Text segment:
---

The next phase of my selection process was to evaluate my assumptions and redesign my TISL by re-evaluating what is important to me, what is the issue I am faced with within my context and what emerging practice could be used to address this issue. My main concern is focus around students’ engagement with course content outside of the classroom. Often the case I have had students say ‘this website says x,y,z about this theory however, you have explained it like this… I am confused’ which leaves me to question, how are students assessing supporting information to support their learning, how are they selecting material that does not contradict course materials and then what do they do with such information?

Upon receiving feedback on various options to implement and through the described evaluation process, it became clear to me that students need a system in place to receive feedback from either the teacher or peers on information they find and somewhere to store this material where they can reflect on, construct knowledge, modify and support their own learning outcomes.

Evaluationing the ePortfolio

Danielsons (2007) Framework for Teaching Evaluation Instrument has been used to guide the selection process of ePortfolios compared to other emerging practices. The criteria for this emerging practice is “How can I guide students to make appropriate selection of supporting material through feedback processes and have a system in place for them (the students) to store this evidence, reflect and build new knowledge upon knowledge already learnt”. Indicators that address and breakdown the ‘big question’ emerges from the four domains of Danielsons (2007) framework, the indicators that are required to support the criteria and implement the emerging practice (ePortfolios) are as followed:

– 1a: Demonstrating knowledge of content – feedback to students that furthers learning

– 1c: Setting instructional outcomes – connecting outcomes to previous and future learning

– 1d: Demonstrating knowledge of resources – Facilitate student contact with resources outside of the classroom

– 2b: Establishing a culture for learning – Students assist classmates in improving the quality of their work & Students indicate through their questions and comments a desire to understand the content.

---

Source material:
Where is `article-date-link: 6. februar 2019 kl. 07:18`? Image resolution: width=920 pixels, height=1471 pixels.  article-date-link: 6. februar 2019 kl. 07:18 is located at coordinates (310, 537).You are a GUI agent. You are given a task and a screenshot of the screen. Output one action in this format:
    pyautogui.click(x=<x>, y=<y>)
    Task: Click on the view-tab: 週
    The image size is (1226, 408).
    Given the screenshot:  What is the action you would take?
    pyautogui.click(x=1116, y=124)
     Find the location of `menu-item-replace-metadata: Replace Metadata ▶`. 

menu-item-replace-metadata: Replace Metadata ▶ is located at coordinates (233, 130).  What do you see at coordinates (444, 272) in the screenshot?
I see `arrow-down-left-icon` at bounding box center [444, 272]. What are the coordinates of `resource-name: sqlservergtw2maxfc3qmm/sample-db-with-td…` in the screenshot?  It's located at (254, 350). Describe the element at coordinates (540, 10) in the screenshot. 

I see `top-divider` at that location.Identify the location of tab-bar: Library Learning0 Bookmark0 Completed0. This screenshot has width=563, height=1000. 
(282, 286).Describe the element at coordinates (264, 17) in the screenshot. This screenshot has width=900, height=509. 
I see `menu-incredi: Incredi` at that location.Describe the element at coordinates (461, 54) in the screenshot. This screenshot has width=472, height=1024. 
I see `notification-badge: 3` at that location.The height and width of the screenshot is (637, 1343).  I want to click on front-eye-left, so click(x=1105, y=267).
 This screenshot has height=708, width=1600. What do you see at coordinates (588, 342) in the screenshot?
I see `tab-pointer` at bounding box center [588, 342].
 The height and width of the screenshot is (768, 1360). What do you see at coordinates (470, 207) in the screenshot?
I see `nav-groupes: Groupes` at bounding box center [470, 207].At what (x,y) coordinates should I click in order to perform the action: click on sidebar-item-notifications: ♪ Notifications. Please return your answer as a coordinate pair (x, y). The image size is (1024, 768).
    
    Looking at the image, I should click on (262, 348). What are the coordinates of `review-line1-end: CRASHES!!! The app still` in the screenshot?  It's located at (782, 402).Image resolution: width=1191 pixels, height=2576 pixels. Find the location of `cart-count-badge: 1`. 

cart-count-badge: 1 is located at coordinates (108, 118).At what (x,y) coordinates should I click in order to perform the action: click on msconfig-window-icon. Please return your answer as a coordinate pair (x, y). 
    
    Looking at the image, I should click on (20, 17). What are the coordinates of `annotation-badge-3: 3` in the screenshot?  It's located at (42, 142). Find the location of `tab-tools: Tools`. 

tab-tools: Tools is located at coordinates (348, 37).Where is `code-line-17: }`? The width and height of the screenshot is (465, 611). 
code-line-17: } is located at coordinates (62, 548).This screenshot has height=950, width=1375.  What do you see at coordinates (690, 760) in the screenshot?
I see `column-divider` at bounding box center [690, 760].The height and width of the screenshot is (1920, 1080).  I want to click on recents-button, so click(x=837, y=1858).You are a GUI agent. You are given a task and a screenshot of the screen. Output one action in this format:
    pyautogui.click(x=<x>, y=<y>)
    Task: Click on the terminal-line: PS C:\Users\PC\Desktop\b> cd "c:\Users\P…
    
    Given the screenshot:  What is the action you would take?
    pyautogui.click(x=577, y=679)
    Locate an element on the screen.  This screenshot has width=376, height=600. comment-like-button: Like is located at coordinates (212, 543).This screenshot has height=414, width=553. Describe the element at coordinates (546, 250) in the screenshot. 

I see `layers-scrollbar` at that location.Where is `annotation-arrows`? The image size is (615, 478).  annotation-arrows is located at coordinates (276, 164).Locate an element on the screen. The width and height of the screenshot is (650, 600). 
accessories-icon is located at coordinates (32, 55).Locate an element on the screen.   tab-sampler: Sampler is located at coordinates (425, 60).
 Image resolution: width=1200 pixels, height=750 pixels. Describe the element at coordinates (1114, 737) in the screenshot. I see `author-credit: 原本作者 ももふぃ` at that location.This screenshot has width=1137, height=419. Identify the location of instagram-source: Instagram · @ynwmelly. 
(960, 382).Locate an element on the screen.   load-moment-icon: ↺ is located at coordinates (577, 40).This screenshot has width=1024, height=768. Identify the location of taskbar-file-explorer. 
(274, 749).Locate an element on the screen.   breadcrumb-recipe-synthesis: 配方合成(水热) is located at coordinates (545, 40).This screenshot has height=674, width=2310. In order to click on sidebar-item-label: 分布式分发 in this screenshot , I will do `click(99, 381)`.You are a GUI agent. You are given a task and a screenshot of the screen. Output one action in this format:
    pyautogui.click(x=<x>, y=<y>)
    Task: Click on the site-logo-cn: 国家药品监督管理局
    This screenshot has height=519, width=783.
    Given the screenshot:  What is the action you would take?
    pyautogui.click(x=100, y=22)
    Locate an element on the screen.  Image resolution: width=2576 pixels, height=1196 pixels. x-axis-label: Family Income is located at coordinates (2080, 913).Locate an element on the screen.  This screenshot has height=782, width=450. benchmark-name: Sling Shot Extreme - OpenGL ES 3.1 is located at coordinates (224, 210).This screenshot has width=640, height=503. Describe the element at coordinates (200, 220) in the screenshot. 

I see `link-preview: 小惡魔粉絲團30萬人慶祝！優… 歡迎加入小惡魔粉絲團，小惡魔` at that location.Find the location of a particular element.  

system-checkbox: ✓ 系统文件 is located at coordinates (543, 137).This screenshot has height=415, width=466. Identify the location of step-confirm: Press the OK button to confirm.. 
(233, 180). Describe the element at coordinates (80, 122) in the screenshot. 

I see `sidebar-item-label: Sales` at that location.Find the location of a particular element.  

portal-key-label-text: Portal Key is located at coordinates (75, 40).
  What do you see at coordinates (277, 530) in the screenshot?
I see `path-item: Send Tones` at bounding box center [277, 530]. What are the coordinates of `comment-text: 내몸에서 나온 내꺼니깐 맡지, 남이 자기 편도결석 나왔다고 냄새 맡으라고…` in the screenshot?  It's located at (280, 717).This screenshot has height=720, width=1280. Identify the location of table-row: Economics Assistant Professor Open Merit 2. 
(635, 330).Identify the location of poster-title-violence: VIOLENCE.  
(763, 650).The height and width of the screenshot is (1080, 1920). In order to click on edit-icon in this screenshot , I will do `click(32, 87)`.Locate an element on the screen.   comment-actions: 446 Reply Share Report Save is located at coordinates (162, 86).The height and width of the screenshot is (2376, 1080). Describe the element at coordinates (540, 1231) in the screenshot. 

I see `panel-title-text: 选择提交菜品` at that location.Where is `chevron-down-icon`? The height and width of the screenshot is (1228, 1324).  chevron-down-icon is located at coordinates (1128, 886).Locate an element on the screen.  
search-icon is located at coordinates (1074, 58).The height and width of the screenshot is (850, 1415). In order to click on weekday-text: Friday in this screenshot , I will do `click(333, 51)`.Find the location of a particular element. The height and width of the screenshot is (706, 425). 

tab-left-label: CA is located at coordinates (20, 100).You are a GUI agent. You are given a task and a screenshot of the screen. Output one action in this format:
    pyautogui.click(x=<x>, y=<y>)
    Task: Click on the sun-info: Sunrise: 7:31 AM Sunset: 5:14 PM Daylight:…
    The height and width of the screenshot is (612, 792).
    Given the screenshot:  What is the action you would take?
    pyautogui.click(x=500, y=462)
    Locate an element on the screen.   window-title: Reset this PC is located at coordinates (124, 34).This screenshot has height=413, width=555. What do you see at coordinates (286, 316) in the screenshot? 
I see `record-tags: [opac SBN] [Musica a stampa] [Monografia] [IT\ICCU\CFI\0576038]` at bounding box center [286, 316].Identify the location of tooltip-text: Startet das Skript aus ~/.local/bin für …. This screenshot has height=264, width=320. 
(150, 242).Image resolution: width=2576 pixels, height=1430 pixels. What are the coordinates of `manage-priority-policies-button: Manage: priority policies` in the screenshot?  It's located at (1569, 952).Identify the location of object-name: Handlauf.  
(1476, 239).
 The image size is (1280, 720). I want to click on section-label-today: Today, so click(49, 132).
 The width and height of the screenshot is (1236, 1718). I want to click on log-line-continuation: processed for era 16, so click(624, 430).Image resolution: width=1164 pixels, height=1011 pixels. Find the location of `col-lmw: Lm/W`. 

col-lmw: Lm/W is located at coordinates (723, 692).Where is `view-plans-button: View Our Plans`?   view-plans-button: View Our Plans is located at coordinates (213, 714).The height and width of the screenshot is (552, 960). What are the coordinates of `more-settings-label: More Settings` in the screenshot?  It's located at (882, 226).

---

What you will do:
1: Print the part of the ePortfolio reflection from "Upon receiving feedback" to "own learning outcomes.".
2: Carry on the ePortfolio reflection from its last sentence onward.
The material has no connection to the text about ePortfolios.

Results:
1:
Upon receiving feedback on various options to implement and through the described evaluation process, it became clear to me that students need a system in place to receive feedback from either the teacher or peers on information they find and somewhere to store this material where they can reflect on, construct knowledge, modify and support their own learning outcomes.

2:
– 3b: Using questioning and discussion – Students invite comments from classmates, initiate high-order
questions, all students are engaged in feedback

– 3c: Engaged students in learning – i) all students are engaged and activates require high level explanations of their thinking. ii) Students take initiative to create and modify a learning task, suggest modifications and materials being used. iii) Students reflect and consolidate their understand of topics.

Literature evidence that supports ePortfolios as an emerging practice to implement shows that students are able to collect, organise and present digital evidence over time (Chau & Cheng, 2010), students also develop to become independent learners by engaging with content beyond the classroom (Dunbar-Hall, 2015) while also promoting peer and teacher feedback to self-regulate their learning and define/modify their own learning goals (Morales & Soler-Dominuez, 2015). Further to this, feedback is at the core of classroom activities, students are encouraged to discuss their learning achievements while at the same time responding to peers with constructive feedback to identify areas that require further attention and extra support (Morales & Soler-Dominuez, 2015).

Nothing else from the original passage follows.